When Men are Sexually Assualted, Let’s Call It What It Is: Rape.

Just go read this whole post that Cara wrote and was reposted on Racialicious about Lil’ Wayne discussing on Jimmy Kimmel how he “lost his virginity” or rather was raped, when he was 11 years old.
*trigger warning*

This leaves me speechless, but to be honest I have hated Jimmy Kimmel since the Man Show, but Cara gives more analysis then my stumped ass can do at this point.

I do not know what Lil’ Wayne would call his own experience, but though he does not use the word, the admittedly few details he provides do indeed portray this quite clearly as rape, for reasons that I hope are obvious to most readers here, and which will be delved into in more detail below. Lil’ Wayne seems to me to be uncomfortable with the line of questioning, and yet Jimmy Kimmel and the other man on the show continue to laugh and joke around about it, even after Lil’ Wayne says very clearly that the experience was harmful to him.
It seems like a reasonable question, to ask what the hell is wrong with Jimmy Kimmel.
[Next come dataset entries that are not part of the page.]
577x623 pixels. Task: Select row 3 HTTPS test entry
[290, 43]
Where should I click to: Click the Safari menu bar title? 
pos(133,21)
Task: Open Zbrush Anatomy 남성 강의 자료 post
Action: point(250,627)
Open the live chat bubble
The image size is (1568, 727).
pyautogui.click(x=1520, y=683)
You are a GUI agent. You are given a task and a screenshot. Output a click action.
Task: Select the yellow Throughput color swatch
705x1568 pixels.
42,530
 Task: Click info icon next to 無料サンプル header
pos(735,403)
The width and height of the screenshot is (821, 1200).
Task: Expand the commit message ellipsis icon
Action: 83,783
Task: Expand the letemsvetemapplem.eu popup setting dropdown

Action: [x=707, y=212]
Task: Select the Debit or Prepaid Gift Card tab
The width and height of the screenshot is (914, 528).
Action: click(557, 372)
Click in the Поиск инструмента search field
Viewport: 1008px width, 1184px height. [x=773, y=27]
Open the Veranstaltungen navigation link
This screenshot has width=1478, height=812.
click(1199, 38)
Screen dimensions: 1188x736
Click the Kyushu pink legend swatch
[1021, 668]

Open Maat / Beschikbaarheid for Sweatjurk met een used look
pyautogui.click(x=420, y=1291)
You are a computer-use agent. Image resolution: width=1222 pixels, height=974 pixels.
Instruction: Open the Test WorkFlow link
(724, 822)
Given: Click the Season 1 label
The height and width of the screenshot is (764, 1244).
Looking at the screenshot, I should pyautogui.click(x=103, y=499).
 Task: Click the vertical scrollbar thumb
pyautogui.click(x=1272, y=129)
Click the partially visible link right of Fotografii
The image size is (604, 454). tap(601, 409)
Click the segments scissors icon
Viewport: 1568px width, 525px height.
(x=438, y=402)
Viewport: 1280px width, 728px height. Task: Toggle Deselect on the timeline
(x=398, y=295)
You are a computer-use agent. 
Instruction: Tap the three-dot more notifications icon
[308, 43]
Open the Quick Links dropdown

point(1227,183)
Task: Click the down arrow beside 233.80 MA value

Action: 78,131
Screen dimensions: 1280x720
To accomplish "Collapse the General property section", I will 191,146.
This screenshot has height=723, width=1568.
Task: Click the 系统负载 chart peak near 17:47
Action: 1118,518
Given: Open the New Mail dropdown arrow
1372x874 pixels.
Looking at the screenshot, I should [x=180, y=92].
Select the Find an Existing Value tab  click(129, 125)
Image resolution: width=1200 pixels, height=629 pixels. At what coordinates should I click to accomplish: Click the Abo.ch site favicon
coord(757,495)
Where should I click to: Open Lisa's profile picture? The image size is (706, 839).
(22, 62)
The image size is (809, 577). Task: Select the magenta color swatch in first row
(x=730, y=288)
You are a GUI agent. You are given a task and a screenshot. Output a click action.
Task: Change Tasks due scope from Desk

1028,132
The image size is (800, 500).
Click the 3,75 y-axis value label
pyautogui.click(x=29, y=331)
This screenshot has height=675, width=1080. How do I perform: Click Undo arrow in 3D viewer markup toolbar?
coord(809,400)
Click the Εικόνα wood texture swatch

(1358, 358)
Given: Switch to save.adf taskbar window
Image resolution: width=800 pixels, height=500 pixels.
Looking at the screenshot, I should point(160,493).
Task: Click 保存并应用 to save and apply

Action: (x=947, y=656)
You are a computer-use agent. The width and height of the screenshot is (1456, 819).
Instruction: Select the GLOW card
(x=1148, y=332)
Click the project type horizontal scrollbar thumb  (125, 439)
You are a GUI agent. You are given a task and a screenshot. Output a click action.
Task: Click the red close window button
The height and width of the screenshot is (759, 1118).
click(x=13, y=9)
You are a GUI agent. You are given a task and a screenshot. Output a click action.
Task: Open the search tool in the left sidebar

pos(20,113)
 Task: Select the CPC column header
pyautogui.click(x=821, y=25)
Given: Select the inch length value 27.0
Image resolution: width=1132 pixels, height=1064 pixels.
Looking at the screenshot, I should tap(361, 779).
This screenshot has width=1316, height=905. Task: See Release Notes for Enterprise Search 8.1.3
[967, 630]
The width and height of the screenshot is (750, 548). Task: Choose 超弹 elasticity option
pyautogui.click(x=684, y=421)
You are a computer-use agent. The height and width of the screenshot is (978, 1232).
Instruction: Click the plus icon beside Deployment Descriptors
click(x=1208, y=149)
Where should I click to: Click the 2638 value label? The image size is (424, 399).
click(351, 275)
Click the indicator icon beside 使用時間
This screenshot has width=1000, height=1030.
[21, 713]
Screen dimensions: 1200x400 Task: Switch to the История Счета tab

But the problem is, while not excusing his actions for a single second, that he has a whole culture (and audience) backing him up.
In the majority of sexual assault cases, where a woman is the victim of a man’s violence, rape apology is rooted primarily not in the denial that male violence exists, but in the denial that male violence means something and needs to be stopped. Conversely, in cases where a man is the victim of a woman’s violence, rape apologism is strongly rooted in the denial that women’s actions can count as violence at all — and especially that their actions can count as sexual violence against men, who are routinely construed as incapable of being victims.

(emphasis mine).
When I really started to think more about this, the question of race kept coming up for me. Would Kimmel have asked him about his virginity had he not been a black male rapper that is already considered a sexually promiscuous always consenting vessel?
Cara touches on that as well,

The final consideration in analyzing the reaction to this story is the question of race. Again, Sociological Images asserts that the reason people do not see this as rape is because Lil’ Wayne is not only male, but a black male.
It’s certainly true that black men are hyper-sexualized, and that anyone who is hyper-sexualized is instantly construed as unrapeable, all other considerations becoming irrelevant. But at the same time, while Lil’ Wayne’s race surely plays a part not only in the failure to interpret his “virginity loss” as rape but also the prodding by the while males for him to brag about the assault he endured, I’m unsure that this would necessarily be interpreted as rape if a white male was the victim. For an example of why, you can again see above.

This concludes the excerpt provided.